WORK INSTRUCTIONS. Output exactly those lines of the data that lie between the line containing "This screenshot has width=850, height=436." and the final line, both ends counted.

Stored data.

* * * * *

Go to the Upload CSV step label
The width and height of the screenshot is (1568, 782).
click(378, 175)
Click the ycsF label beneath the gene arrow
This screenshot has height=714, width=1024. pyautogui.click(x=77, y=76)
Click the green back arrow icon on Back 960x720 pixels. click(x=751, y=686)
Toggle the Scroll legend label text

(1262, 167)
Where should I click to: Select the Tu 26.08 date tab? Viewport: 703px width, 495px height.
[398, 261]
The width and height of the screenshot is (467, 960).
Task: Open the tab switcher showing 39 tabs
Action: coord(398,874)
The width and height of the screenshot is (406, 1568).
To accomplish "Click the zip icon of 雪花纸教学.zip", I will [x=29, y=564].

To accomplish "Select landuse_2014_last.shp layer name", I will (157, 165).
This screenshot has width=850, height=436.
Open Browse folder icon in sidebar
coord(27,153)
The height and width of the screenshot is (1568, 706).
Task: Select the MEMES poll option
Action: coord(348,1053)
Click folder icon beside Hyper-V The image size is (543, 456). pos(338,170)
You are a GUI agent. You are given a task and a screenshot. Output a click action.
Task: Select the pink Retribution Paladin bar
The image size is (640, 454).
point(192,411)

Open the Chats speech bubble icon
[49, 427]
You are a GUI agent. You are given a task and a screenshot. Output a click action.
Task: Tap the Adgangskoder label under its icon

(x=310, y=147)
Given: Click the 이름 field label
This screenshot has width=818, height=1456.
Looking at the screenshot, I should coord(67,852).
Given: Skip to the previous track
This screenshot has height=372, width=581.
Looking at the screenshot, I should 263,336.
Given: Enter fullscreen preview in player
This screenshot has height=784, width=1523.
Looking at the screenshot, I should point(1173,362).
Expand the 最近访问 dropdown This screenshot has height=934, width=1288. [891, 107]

* * * * *

ANSWER TO THIS PROBLEM.
This screenshot has width=850, height=436.
Open Browse folder icon in sidebar
coord(27,153)
The height and width of the screenshot is (1568, 706).
Task: Select the MEMES poll option
Action: coord(348,1053)
Click folder icon beside Hyper-V The image size is (543, 456). pos(338,170)
You are a GUI agent. You are given a task and a screenshot. Output a click action.
Task: Select the pink Retribution Paladin bar
The image size is (640, 454).
point(192,411)

Open the Chats speech bubble icon
[49, 427]
You are a GUI agent. You are given a task and a screenshot. Output a click action.
Task: Tap the Adgangskoder label under its icon

(x=310, y=147)
Given: Click the 이름 field label
This screenshot has width=818, height=1456.
Looking at the screenshot, I should coord(67,852).
Given: Skip to the previous track
This screenshot has height=372, width=581.
Looking at the screenshot, I should 263,336.
Given: Enter fullscreen preview in player
This screenshot has height=784, width=1523.
Looking at the screenshot, I should point(1173,362).
Expand the 最近访问 dropdown This screenshot has height=934, width=1288. [891, 107]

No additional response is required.